Nganjuk, SORDAH.Com – Presiden Prabowo Subianto meresmikan operasionalisasi 1.061 Koperasi Desa/Kelurahan Merah Putih (KDKMP) di Jawa Timur dan Jawa Tengah, Sabtu, (16/5/2026).
Program tersebut menjadi langkah strategis pemerintah dalam memperkuat ekonomi kerakyatan berbasis desa sekaligus mendorong ketahanan pangan nasional.
Peresmian dipusatkan di Desa Nglawak, Kabupaten Nganjuk, Jawa Timur.
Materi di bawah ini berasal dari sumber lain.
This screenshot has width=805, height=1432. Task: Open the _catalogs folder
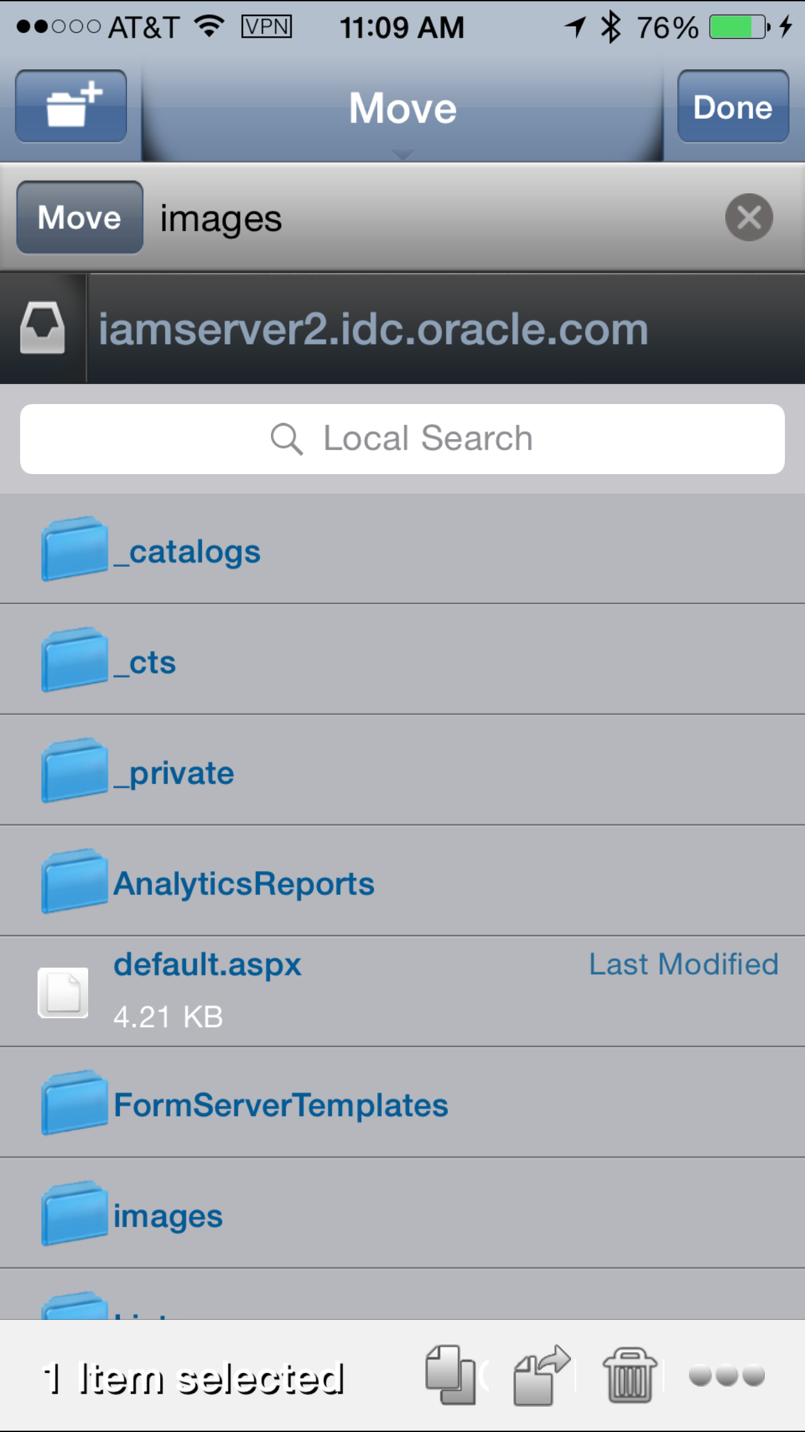point(188,551)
Sebanyak 530 koperasi mulai beroperasi di Jawa Timur dan 531 koperasi lainnya di Jawa Tengah. Kehadiran koperasi tersebut diharapkan mampu menjadi pusat aktivitas ekonomi masyarakat desa, memperluas akses distribusi hasil pertanian, serta membuka peluang usaha baru bagi warga.
Dalam sambutannya, Presiden Prabowo menyebut peresmian lebih dari seribu koperasi itu sebagai tonggak penting dalam pembangunan ekonomi nasional berbasis kerakyatan. Menurutnya, pemerintah berhasil menghadirkan koperasi yang tidak hanya berdiri secara administratif, tetapi juga telah dilengkapi dengan fasilitas pendukung yang memadai.
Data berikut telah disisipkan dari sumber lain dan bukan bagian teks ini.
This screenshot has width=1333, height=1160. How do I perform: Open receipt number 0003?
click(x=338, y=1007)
“Untuk pertama kalinya kita mampu mengoperasionalkan lebih dari seribu koperasi lengkap dengan gedung, gudang, sistem, dan dukungan logistik hanya dalam waktu sekitar tujuh bulan,” ujar Presiden Prabowo.
Presiden menegaskan bahwa koperasi harus menjadi instrumen utama dalam memperkuat ekonomi masyarakat desa. Ia menilai pembangunan ekonomi nasional tidak boleh hanya bertumpu pada kota-kota besar, melainkan harus dimulai dari desa sebagai fondasi utama perekonomian Indonesia.
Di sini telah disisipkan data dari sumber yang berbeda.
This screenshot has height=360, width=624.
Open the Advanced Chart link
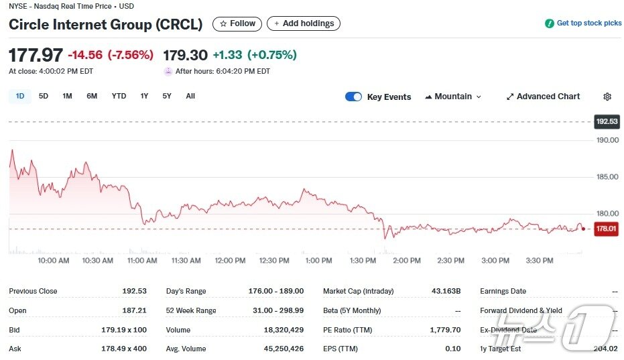tap(548, 97)
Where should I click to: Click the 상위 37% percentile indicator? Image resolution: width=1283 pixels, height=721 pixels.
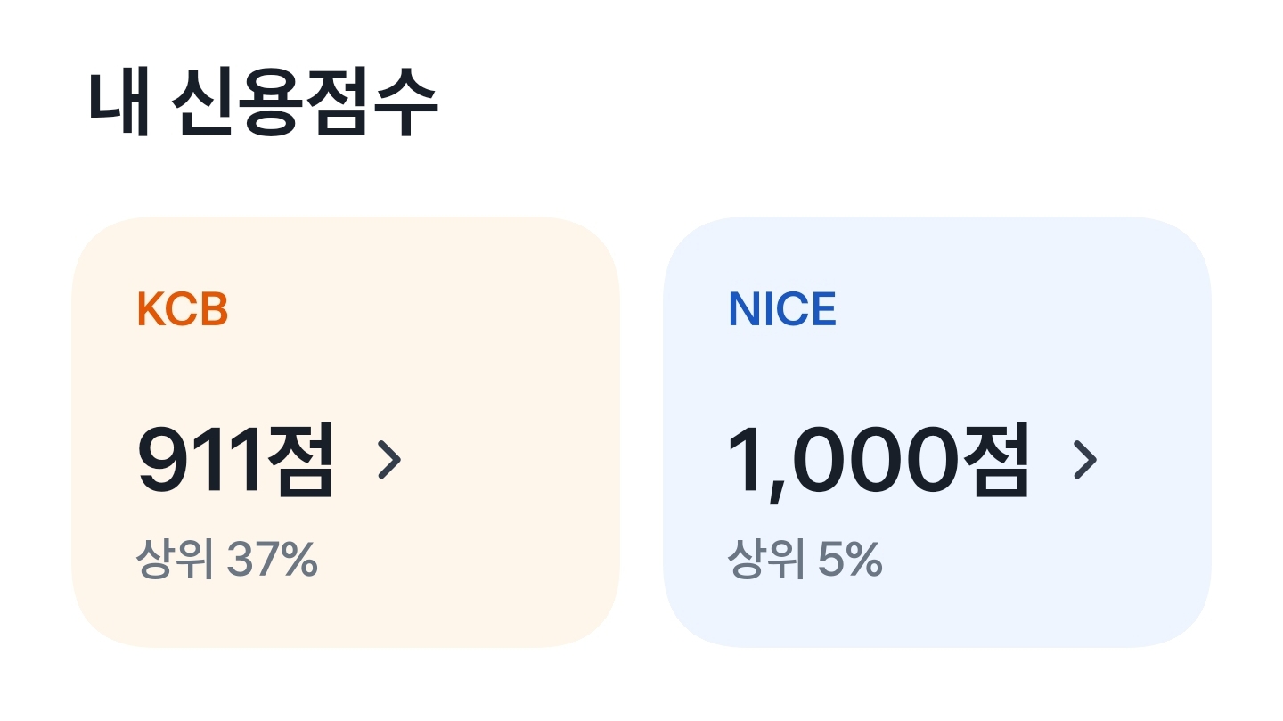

Program Koperasi Desa/Kelurahan Merah Putih juga diarahkan untuk memperkuat rantai distribusi pangan, menjaga stabilitas harga kebutuhan pokok, serta meningkatkan kesejahteraan petani dan pelaku usaha mikro di daerah.
Pemerintah berharap koperasi yang telah dioperasionalkan dapat berkembang menjadi pusat ekonomi produktif yang mampu menciptakan lapangan kerja, meningkatkan daya saing produk lokal, dan memperkuat kemandirian desa di berbagai sektor.